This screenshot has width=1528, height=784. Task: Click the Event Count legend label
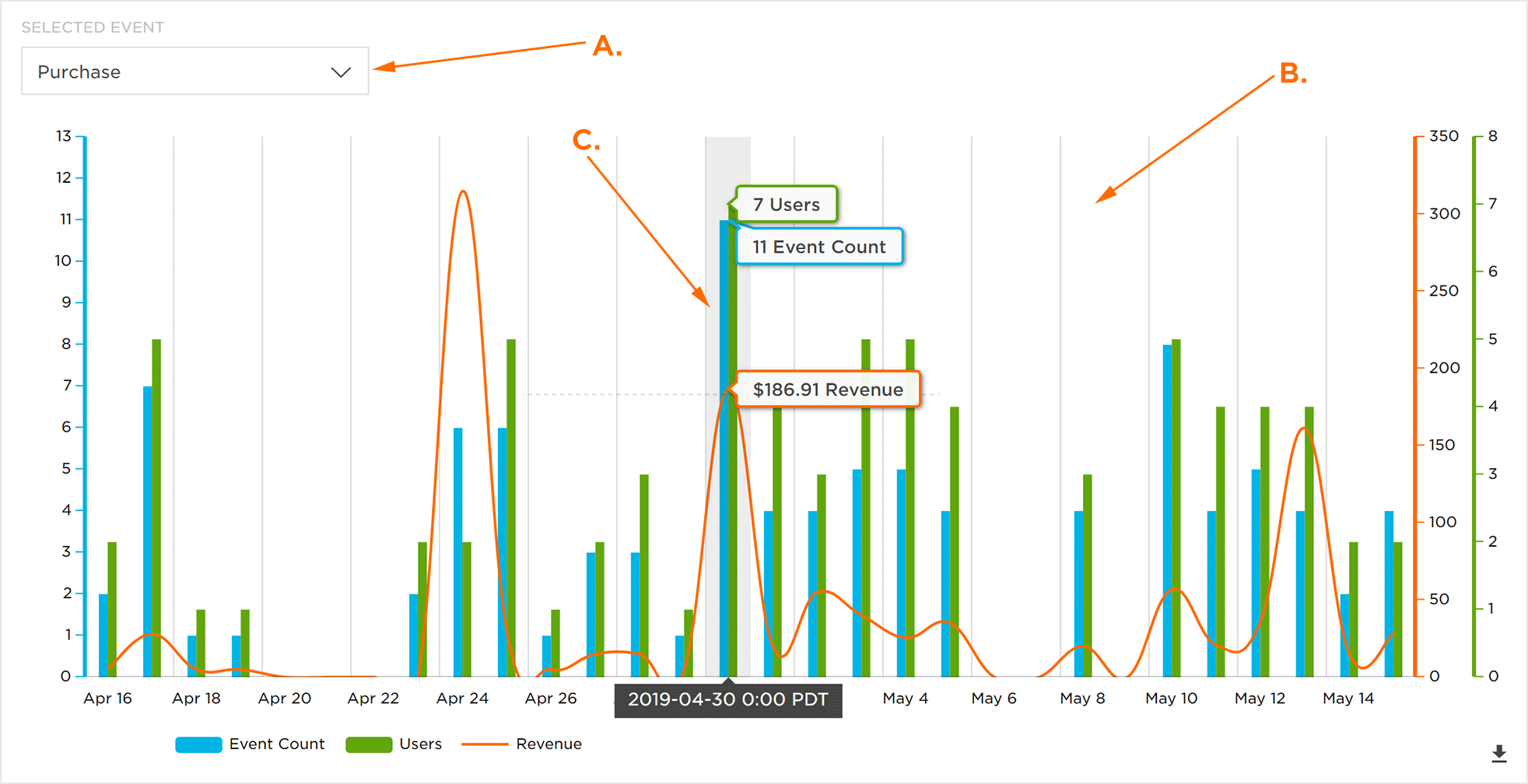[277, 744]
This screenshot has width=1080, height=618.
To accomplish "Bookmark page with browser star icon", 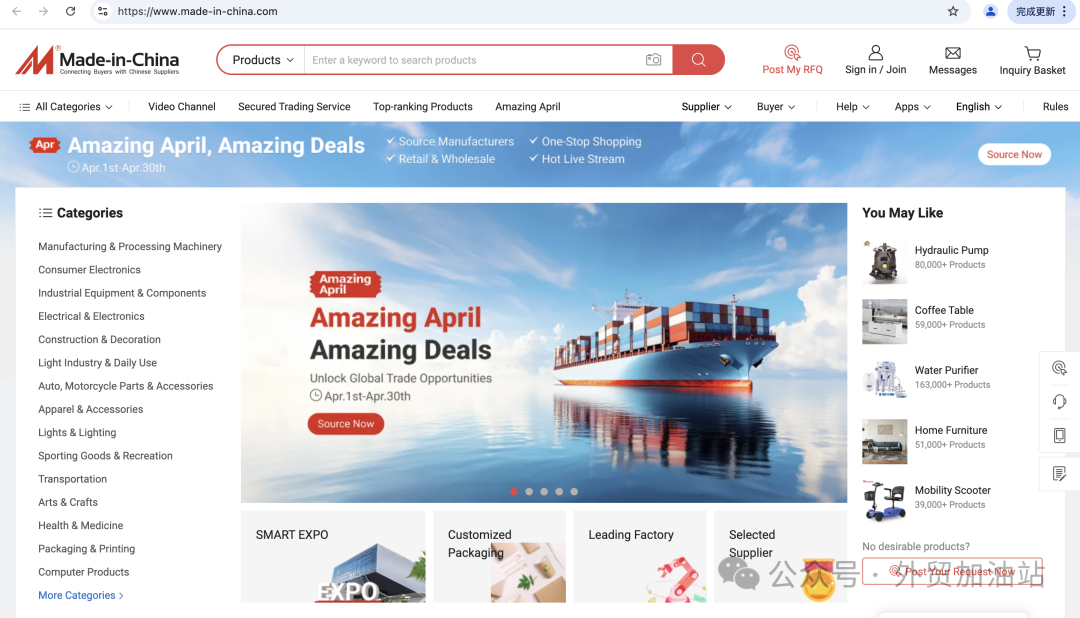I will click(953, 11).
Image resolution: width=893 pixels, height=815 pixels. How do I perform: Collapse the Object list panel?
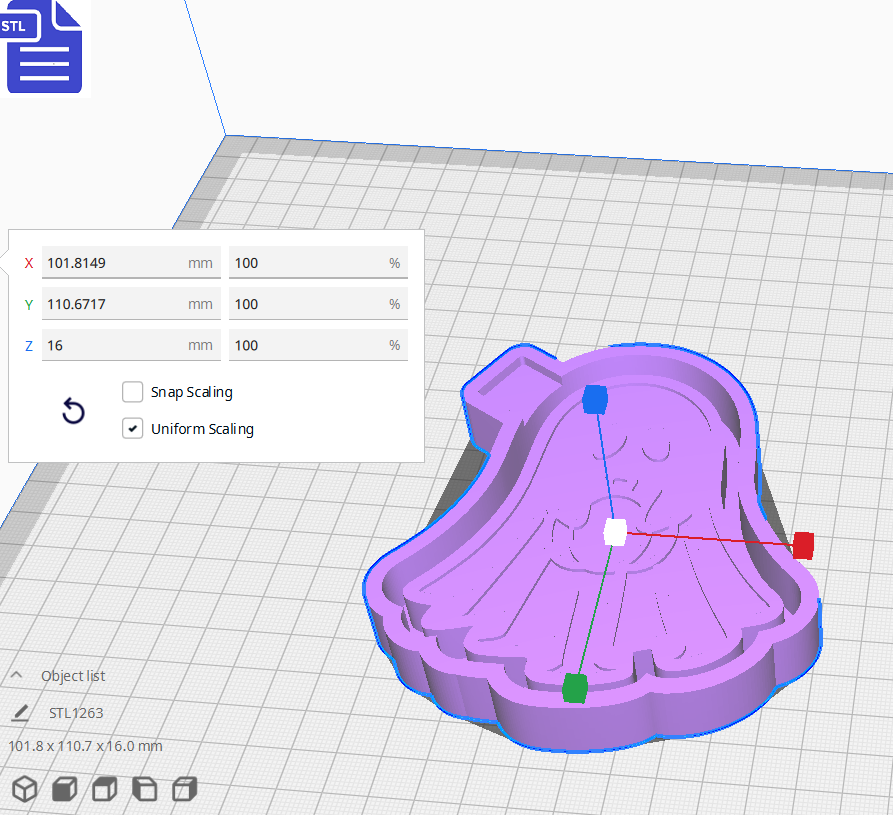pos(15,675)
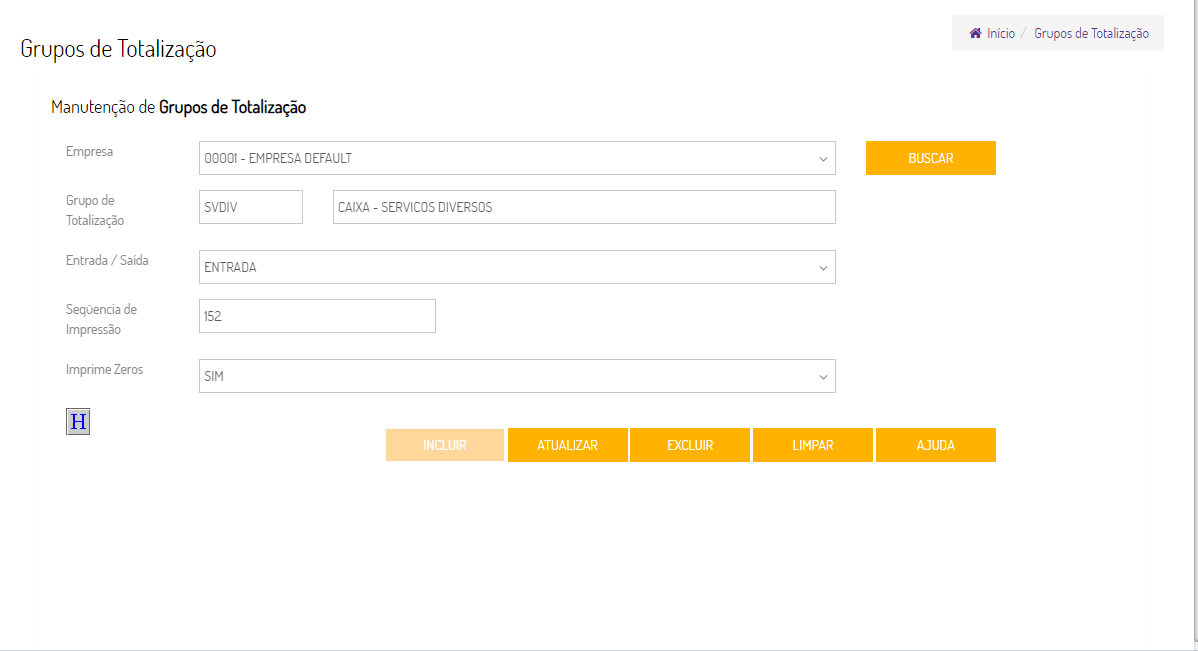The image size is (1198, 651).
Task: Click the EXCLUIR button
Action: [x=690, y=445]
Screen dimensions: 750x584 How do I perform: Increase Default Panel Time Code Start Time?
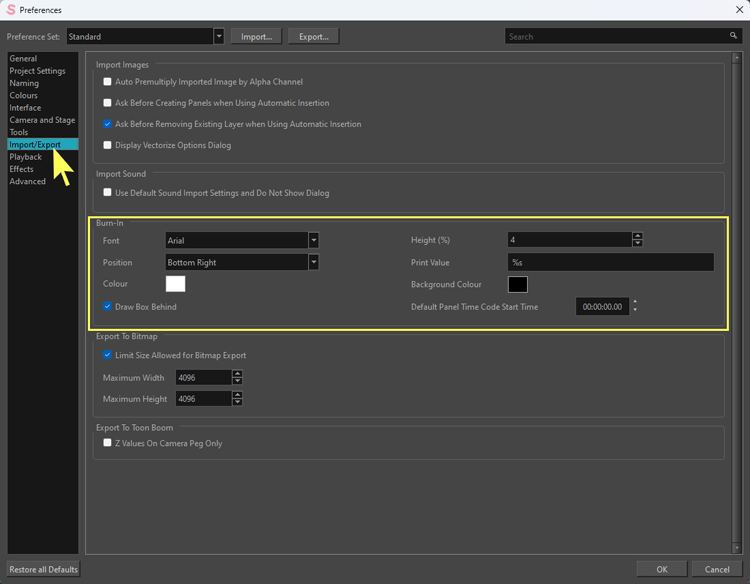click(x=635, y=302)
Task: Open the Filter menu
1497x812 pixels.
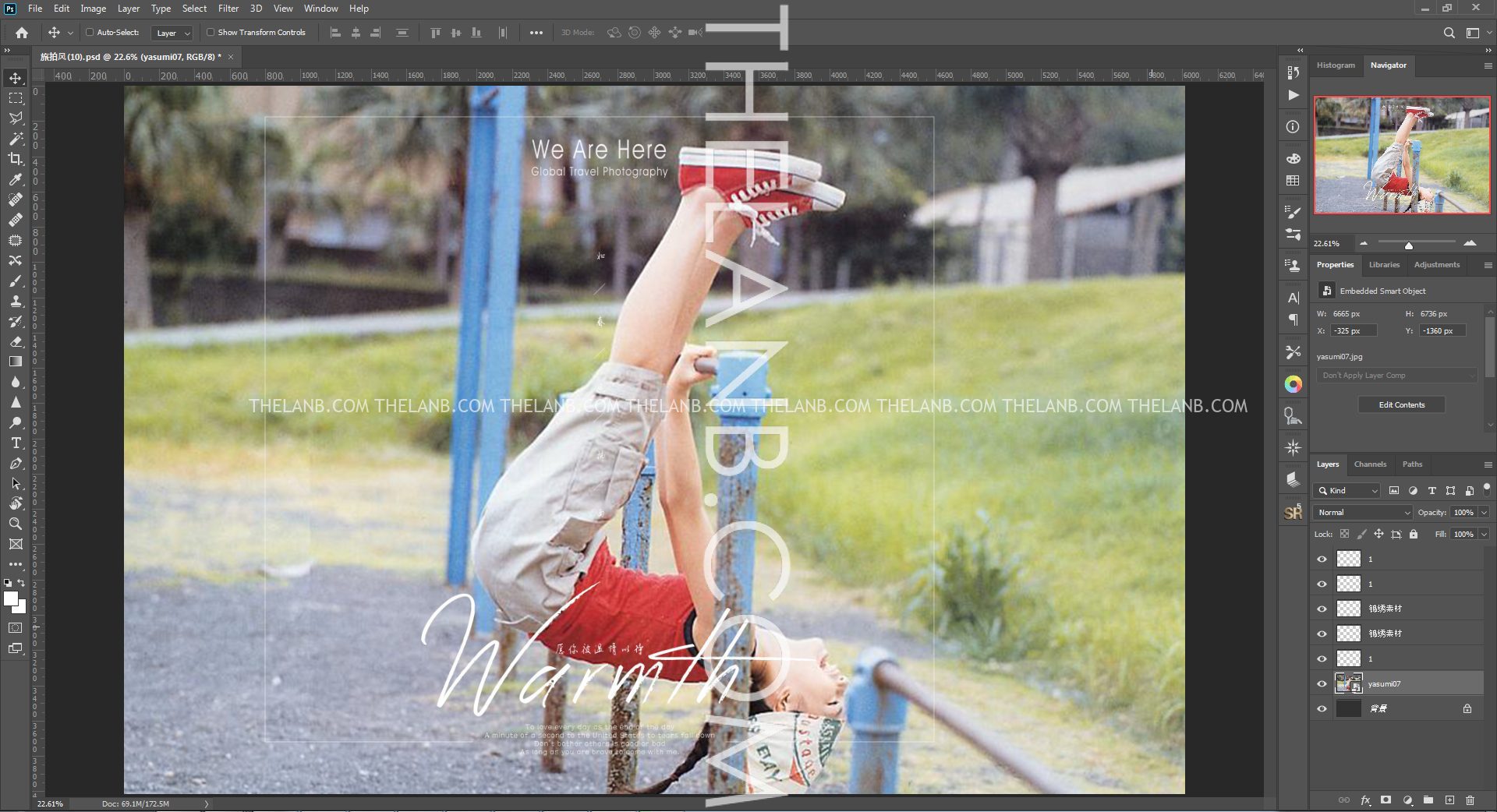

*What needs to be done*
Starting with the line containing "Screen dimensions: 750x584" and continuing through the end of the entries, reproduce those lines in full, requests included, with every coordinate in the answers multiplied by 1.8 and rounded to the nearest whole number, halves rounded up. Omit the pictures from your reproduction.

*Answer in full*
Screen dimensions: 750x584 How do I perform: Increase Default Panel Time Code Start Time?
click(x=1143, y=544)
Task: Open the Filter menu
1497x812 pixels.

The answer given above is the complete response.